### DATA SUPPLIED
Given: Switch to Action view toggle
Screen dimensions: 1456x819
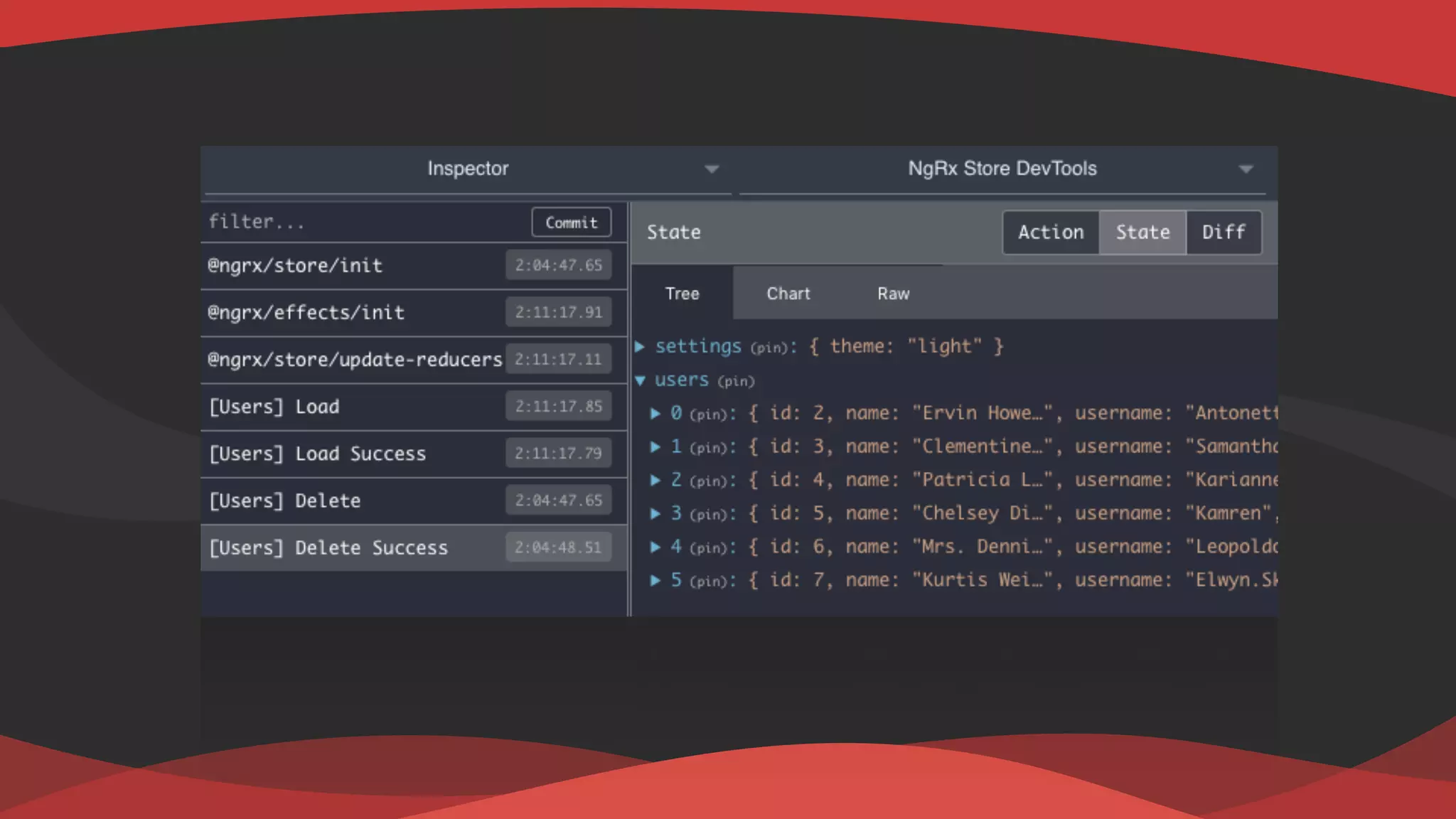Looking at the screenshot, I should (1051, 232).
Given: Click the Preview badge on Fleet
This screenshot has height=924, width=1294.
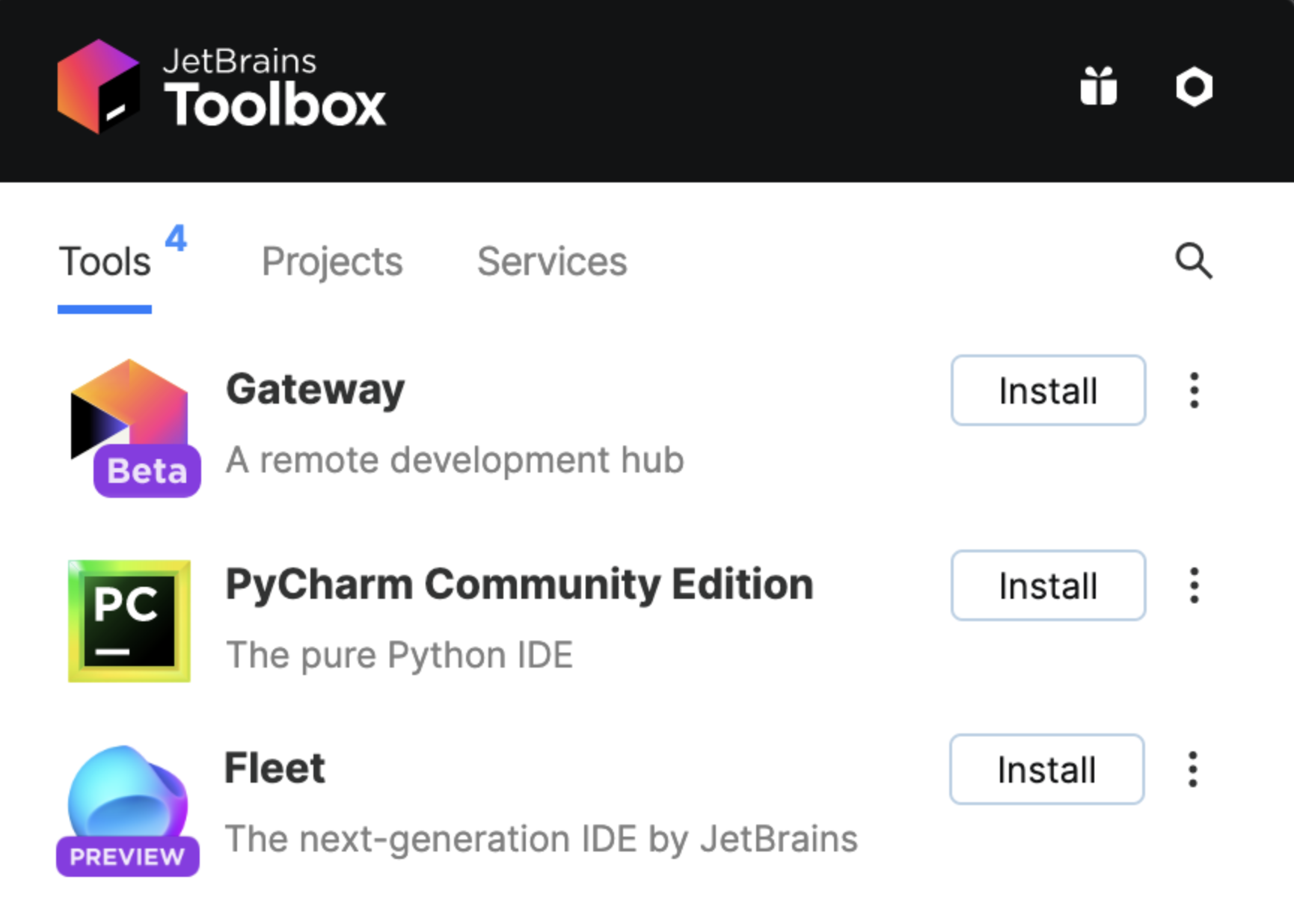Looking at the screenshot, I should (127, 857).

* * *

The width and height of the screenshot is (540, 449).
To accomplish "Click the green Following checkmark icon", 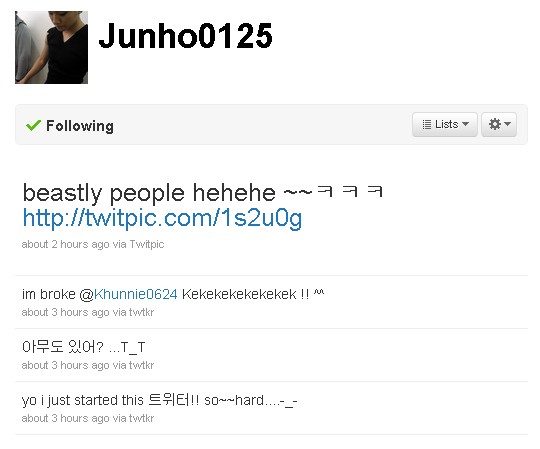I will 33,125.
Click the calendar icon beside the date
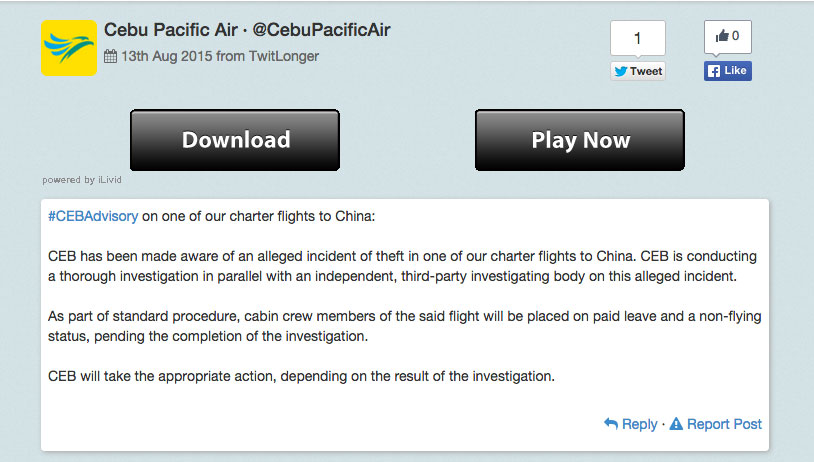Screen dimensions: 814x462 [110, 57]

---

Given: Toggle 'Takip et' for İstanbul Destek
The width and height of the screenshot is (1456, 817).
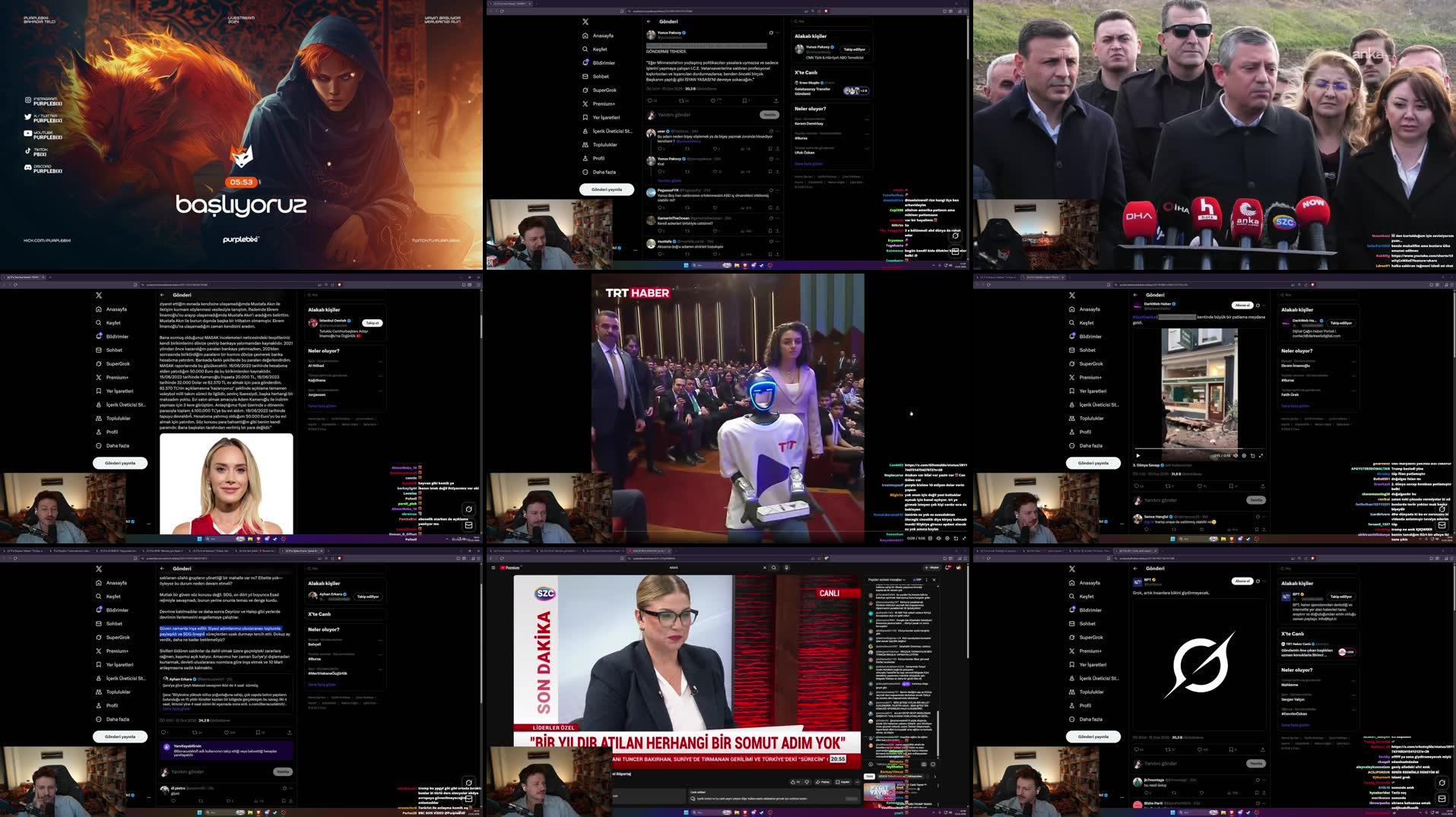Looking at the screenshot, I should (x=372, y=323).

### SET PROBLEM
Copy out the lines of the records word for word, beginning with the line containing "Given: Switch to Action view toggle" and ending after the line containing "Looking at the screenshot, I should (127, 857).". Do not include the pictures in your answer.

### CORRECT RESPONSE
Given: Switch to Action view toggle
Screen dimensions: 1456x819
Looking at the screenshot, I should (1051, 232).
Given: Click the Preview badge on Fleet
This screenshot has height=924, width=1294.
Looking at the screenshot, I should (127, 857).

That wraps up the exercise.